Une envolée des tarifs aériens est « inévitable », a prévenu vendredi Willie Walsh, directeur général de l’Iata, la principale association mondiale de compagnies aériennes. En cause : la flambée du kérosène liée au conflit au Moyen-Orient. Depuis l’attaque du 28 février contre l’Iran, le prix du baril de kérosène a doublé, atteignant 216 dollars jeudi, contre une prévision budgétaire initiale de 88 dollars. Avec une marge moyenne de 4 %, les 360 compagnies de l’Iata (85 % du trafic mondial) ne peuvent absorber ce surcoût. "Il ne faut pas être un génie pour déduire que les coûts supplémentaires auxquels les compagnies vont devoir faire face, si la situation persiste, seront bien supérieurs à ce qu’elles peuvent absorber », a ajouté Willie Walsh devant l’Association des journalistes professionnels de l’aéronautique et de l’espace (AJPAE). Le mouvement est déjà amorcé aux États-Unis et sur certains long-courriers européens.
Un choc comparable au 11-Septembre
Si la crise frappe de plein fouet les transporteurs du Golfe, contraints d’annuler de nombreux vols, Willie Walsh refuse la comparaison avec le Covid. Il évoque plutôt l’après 11-Septembre : un effondrement brutal mais temporaire de la fréquentation. Lors de telles crises, « les gens voyagent toujours, mais ils partent moins longtemps », a assuré l’ancien dirigeant de British Airways et de sa maison mère IAG. « Donc cela a sans doute davantage de conséquences pour les hôtels que les compagnies aériennes ».

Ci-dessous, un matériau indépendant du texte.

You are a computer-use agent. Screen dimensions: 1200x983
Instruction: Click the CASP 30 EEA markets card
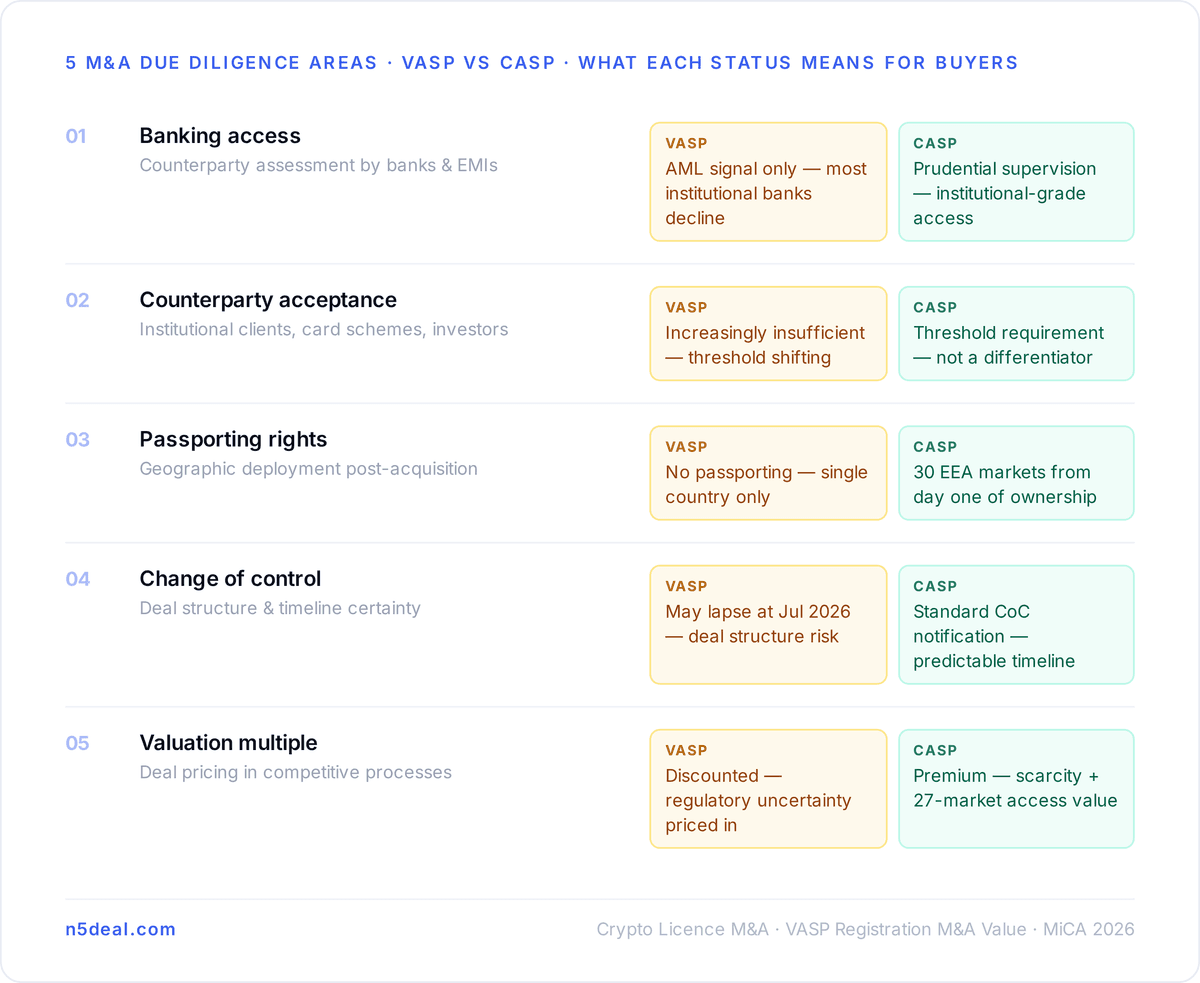1016,473
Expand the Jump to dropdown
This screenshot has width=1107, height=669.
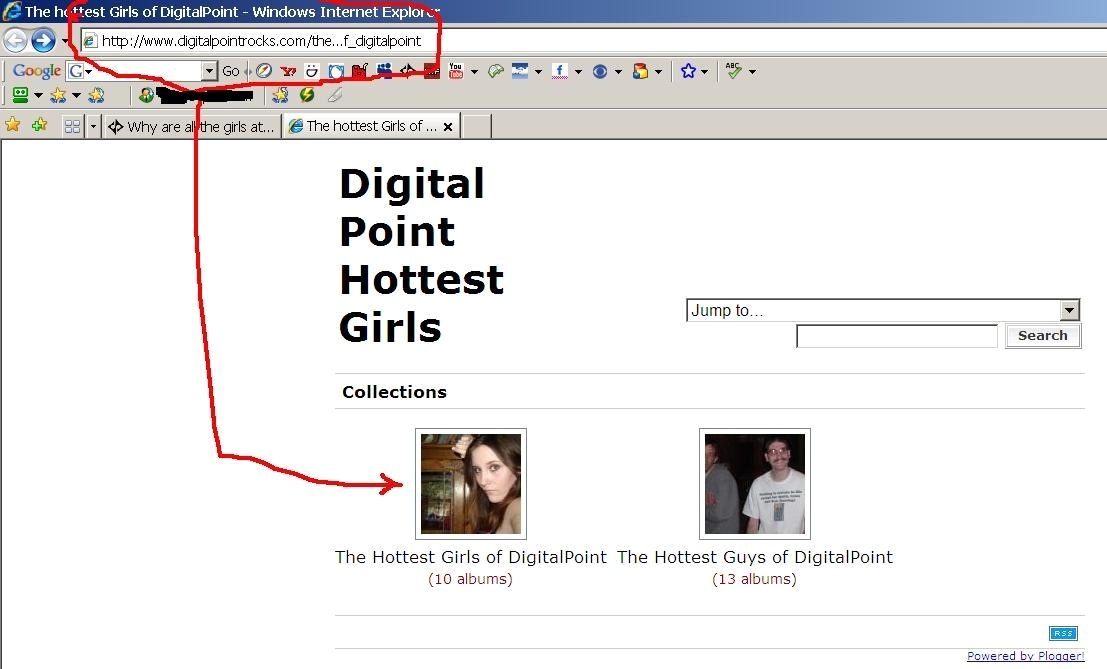point(1070,310)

Malgré tout, la « demande sous-jacente reste robuste ». Iata tablait fin 2025 sur 5,2 milliards de passagers pour 2026. L’impact réel sur ces prévisions ne sera précisé qu’en juin.
L’impossible remplacement des hubs du Golfe
Les transporteurs du Golfe, soutenus par les pétromonarchies, se sont spécialisés dans les vols long-courrier en correspondance, via les plateformes de Dubaï, Abou Dhabi et Doha. Ces compagnies « représentent environ 9,5 % des capacités » mondiales en sièges d’avion, a révélé Willie Walsh, contre 26,5 % pour les compagnies européennes. Certaines parmi ces dernières ont renforcé leurs liaisons directes vers l’Asie, pour répondre à la demande suscitée par la paralysie des « hubs » du Golfe, mais selon le directeur général de l’Iata, elles ne pourront déployer que « peut-être 1 % » de capacité en plus. « En aucun cas les capacités des transporteurs du Golfe ne pourront être remplacées par les compagnies européennes », a-t-il jugé. « Donc, je m’attends à ce que la situation revienne à celle qui prévalait avant la guerre, quand la région aura retrouvé la stabilité », a démontré Willie Walsh, en pariant sur la même résilience de Dubaï, deuxième aéroport mondial grâce à sa puissante compagnie Emirates.